── Records ──

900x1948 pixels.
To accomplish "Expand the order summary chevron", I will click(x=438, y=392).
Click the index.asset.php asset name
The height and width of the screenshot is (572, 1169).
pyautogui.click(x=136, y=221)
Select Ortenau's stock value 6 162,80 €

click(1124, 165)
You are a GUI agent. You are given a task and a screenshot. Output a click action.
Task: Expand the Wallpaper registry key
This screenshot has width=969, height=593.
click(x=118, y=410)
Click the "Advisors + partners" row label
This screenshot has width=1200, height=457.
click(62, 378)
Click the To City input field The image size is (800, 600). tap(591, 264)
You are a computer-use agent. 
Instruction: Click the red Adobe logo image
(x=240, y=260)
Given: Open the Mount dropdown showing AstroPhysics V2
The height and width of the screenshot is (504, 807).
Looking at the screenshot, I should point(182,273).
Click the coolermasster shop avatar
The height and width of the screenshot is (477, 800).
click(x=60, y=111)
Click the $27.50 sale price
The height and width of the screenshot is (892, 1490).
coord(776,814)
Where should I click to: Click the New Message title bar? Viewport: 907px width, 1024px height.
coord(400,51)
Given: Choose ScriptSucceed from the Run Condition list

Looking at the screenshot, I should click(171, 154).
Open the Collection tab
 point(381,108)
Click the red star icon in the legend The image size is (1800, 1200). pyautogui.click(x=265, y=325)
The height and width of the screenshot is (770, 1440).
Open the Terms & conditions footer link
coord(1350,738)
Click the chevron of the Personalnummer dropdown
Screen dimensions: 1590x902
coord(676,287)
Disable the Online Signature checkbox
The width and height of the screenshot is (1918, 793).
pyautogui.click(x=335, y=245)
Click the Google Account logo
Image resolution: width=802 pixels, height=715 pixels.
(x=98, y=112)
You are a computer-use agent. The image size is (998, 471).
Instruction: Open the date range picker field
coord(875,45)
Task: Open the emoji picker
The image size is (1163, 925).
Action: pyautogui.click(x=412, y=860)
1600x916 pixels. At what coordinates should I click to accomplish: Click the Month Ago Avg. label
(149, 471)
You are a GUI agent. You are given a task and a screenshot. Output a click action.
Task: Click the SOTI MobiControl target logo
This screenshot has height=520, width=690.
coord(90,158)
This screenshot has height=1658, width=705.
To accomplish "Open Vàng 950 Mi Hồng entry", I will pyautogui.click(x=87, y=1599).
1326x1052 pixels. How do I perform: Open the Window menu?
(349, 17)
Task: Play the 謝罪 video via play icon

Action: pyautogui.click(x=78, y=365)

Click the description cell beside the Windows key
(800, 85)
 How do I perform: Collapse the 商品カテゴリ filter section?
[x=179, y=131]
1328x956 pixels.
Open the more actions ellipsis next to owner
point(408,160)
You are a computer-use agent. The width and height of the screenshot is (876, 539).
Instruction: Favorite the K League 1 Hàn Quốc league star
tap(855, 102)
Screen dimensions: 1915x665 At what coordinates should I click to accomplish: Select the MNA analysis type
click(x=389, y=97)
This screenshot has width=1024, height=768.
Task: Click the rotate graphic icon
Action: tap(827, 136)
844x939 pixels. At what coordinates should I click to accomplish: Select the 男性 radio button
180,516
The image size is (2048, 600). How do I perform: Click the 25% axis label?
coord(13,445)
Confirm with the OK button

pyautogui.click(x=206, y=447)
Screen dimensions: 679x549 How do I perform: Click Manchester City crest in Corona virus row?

───

*Task*: Report every line in the data that holds "Expand", copying each one.

*Task response*:
To accomplish "Expand the order summary chevron", I will click(x=438, y=392).
Task: Expand the Wallpaper registry key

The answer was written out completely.